__Task statement__. Reproduce every line in the material below that holds "panel".

Given data START

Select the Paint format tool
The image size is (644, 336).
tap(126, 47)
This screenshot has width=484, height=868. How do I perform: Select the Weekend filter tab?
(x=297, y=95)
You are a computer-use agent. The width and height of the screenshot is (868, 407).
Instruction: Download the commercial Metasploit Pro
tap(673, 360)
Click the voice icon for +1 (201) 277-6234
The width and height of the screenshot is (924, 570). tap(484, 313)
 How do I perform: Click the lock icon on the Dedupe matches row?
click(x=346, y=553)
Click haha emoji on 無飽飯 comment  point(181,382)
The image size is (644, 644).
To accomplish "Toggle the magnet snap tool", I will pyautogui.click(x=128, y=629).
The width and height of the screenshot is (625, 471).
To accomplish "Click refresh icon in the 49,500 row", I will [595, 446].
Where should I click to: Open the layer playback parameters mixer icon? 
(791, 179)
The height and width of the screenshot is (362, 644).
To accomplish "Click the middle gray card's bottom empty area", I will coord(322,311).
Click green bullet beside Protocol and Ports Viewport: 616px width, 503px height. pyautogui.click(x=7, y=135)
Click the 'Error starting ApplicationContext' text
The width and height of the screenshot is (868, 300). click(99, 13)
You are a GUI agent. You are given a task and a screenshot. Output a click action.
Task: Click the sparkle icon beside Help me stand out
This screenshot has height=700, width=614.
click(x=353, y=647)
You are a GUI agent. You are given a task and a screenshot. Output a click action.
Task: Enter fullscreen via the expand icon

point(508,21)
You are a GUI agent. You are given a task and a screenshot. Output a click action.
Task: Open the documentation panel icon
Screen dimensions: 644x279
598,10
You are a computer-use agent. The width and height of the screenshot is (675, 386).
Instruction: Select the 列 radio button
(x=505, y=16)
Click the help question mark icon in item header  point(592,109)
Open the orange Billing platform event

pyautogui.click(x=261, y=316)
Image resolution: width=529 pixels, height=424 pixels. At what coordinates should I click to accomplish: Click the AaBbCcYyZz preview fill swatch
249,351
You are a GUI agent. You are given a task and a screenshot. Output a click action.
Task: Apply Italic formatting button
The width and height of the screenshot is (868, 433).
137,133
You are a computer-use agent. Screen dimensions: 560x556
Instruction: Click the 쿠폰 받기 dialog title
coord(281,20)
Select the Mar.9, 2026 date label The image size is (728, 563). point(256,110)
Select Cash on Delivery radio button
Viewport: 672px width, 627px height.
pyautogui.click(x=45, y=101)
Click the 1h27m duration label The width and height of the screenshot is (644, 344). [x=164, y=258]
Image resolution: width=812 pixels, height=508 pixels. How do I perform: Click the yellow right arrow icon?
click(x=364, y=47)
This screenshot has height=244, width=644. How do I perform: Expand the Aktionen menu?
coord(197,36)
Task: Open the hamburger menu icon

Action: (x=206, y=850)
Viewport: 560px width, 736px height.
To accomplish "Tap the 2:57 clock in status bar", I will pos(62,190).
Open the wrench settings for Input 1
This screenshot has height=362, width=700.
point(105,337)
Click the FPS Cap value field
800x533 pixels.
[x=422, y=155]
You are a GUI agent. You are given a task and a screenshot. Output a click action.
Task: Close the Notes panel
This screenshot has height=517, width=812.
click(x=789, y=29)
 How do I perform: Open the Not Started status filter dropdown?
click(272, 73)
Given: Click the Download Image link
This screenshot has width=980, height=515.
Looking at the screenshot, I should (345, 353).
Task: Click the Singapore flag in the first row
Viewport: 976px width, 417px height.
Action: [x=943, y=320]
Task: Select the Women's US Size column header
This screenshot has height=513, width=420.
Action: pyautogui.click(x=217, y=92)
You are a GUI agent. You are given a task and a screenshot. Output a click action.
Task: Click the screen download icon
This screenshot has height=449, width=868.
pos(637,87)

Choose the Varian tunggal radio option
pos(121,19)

Given data END

__Response to this exercise__.
Task: Open the documentation panel icon
Task: Close the Notes panel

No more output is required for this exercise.